## Texte présenté
____________

Dans cet espace, j’ai rétabli un lien avec ma voix, couplet après refrain, en commençant parfois à adapter des bribes de mémos vocaux à la bonne tonalité, et parfois en commençant une chanson à partir de rien.
Au moment d’enregistrer, on a fait appel à Luc Hess (Coilguns) et son jeu franc, tranchant et brut pour assurer les parties de batterie. Louis Jucker s’est occupé de la prise de son, puis ensemble on a arrangé les morceaux pendant de longues semaines, et un an après le début de la composition on les a mixés nous-mêmes. J’ai fait appel à Johann Meyer (Gojira) pour la finalisation du son via un mastering par stems.
Au cours de ce processus j’ai (re)trouvé ma voix, et décidé de changer de nom publiquement. J’ai compris que nos limitations sont aussi des ouvertures, que nos fragilités sont aussi nos horizons. En observant le monde, j’ai vu cette transformation partout : tout est mouvement. c’est peut-être ces observations que j’ai mises dans ces chansons et que le titre de l’album résume bien: il s’appelle « shifting forms », que l’on pourrait traduire par « en changeant de forme », ou « formes changeantes ».
J’entends sur l’opus du rude, du plus sensible aussi, tout ça de manière tranchée et sans que le procédé nuise au rendu. Y’aurait-il une forme de « schizophénie émotionelle » sur cette galette ? L’émotion est reine, semble t-il, sur ce disque… ?
Tous les morceaux que j’écrits sont des chansons aux mélodies pop, avec une esthétique et une instrumentation qu’on pourrait qualifier de « rock » – je joue principalement de la guitare électrique, parfois du piano, en duo avec un batteur. A partir de là, j’aime visiter toute la palette des possibles, et jouer avec les contrastes.
Cela se ressent peut-être moins sur mes albums précédents, mais en live j’ai toujours adoré fabriquer la setlist comme un voyage passant autant par des moments très énergiques que par des chansons calmes et ultra intimistes. On peut déjà trouver ça en regardant le « live at montreux jazz festival 2022 » qu’on avait donné en première partie de Nick Cave and the Bad Seeds.

____________

## Documents fournis
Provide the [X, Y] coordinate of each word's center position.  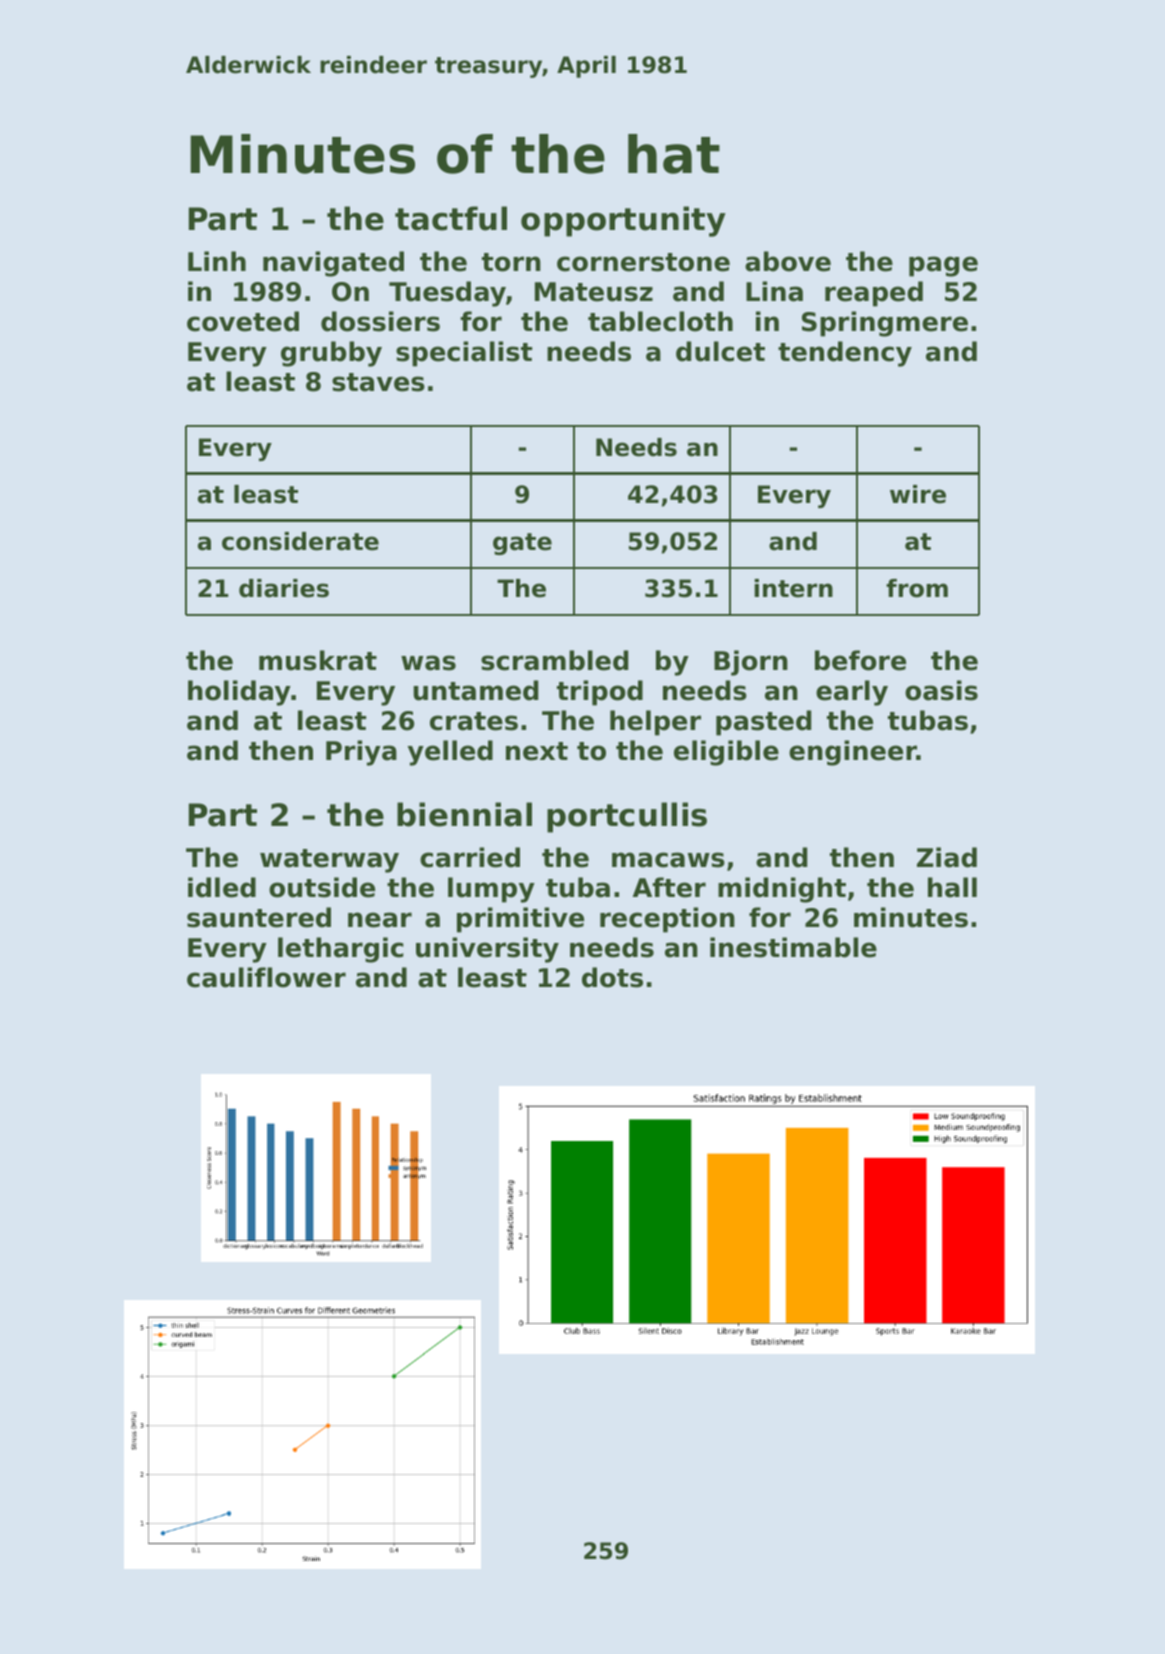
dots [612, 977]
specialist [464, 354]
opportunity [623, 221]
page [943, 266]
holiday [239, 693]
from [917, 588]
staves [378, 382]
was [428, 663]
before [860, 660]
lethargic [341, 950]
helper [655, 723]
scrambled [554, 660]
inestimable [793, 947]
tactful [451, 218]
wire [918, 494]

____________

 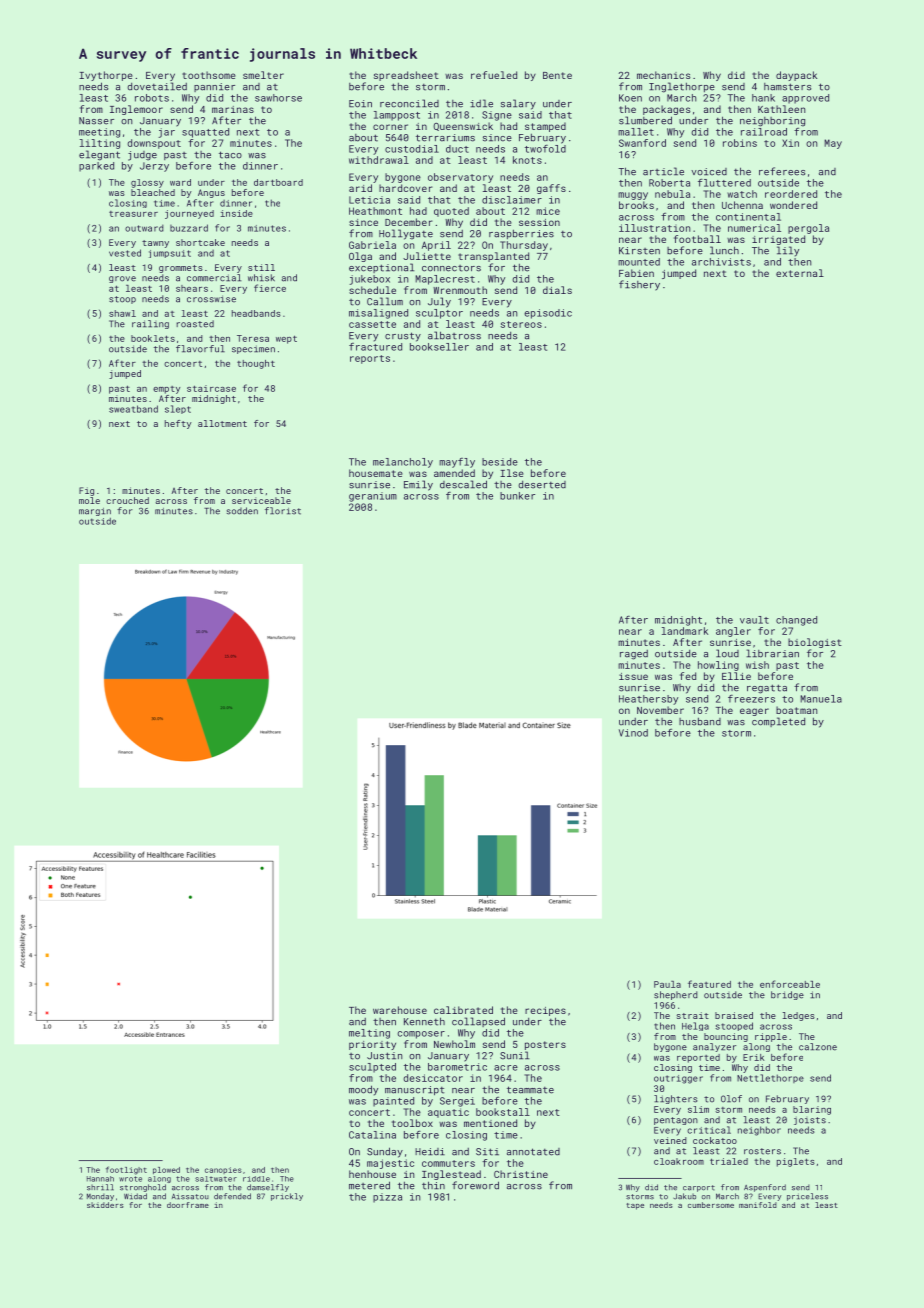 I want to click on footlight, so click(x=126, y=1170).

____________

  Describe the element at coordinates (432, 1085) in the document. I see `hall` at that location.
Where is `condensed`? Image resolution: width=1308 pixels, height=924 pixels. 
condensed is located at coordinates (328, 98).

____________

## Consigne
Poursuivez, s'il vous plaît, l'entretien sur l'album « shifting forms » après sa dernière phrase.

## Corrigé
J’ai eu envie que la production de ce nouvel album puisse vraiment rendre hommage à ces dynamiques, même sur disque. Ma musique est juste une transformation constante d’énergie, qui toujours essaie de toucher aux couches profondes à l’intérieur de soi, comme si on ouvrait un canal direct vers les émotions. Je crois que c’est juste une manière de dire et d’aimer l’état permanent de transformation du monde.
Quel est ton procédé d’écriture, dans quelle mesure te « purge » t-il ?
Il a évolué au fil des ans. Alors que j’ai le souvenir d’avoir écrit des morceaux comme des fulgurances pour parler de zones d’inconfort ou d’angoisses et les partager pour essayer de les comprendre, aujourd’hui ma pratique est différente.
Je m’organise des « plages de composition » d’au minimum 5 jours. Je rassemble toutes les idées que j’ai collectées au quotidien et qui m’ont fait du bien, je m’entoure des lectures qui ont nourri mon imagination, et de tout un tas de notes que j’ai prises au fil des mois précédents.
Ensuite, au contact d’un instrument (souvent une guitare, mais parfois un clavier ou un synthé) sur lequel je cherche des notes qui sonnent bien à mon oreille, je découvre un morceau, une ligne de voix, un couplet, un refrain, comme si je faisais de l’archéologie ou que j’assemblais des pièces de puzzle.
Ce qui me guide aujourd’hui pour valider un bout de chanson, c’est m’imaginer le chanter sur scène. Si j’ai ça me bouleverse, que ça me touche profondément et que j’ai l’impression que ça peut embarquer d’autres personnes avec, c’est le signal que ça chante juste. je le garde, et je construis la suite.
je crois que je cherche juste à donner la possibilité de de faire grandir les endroits qui font du bien. et j’ai trouvé une manière magique de le faire en écrivant des chansons.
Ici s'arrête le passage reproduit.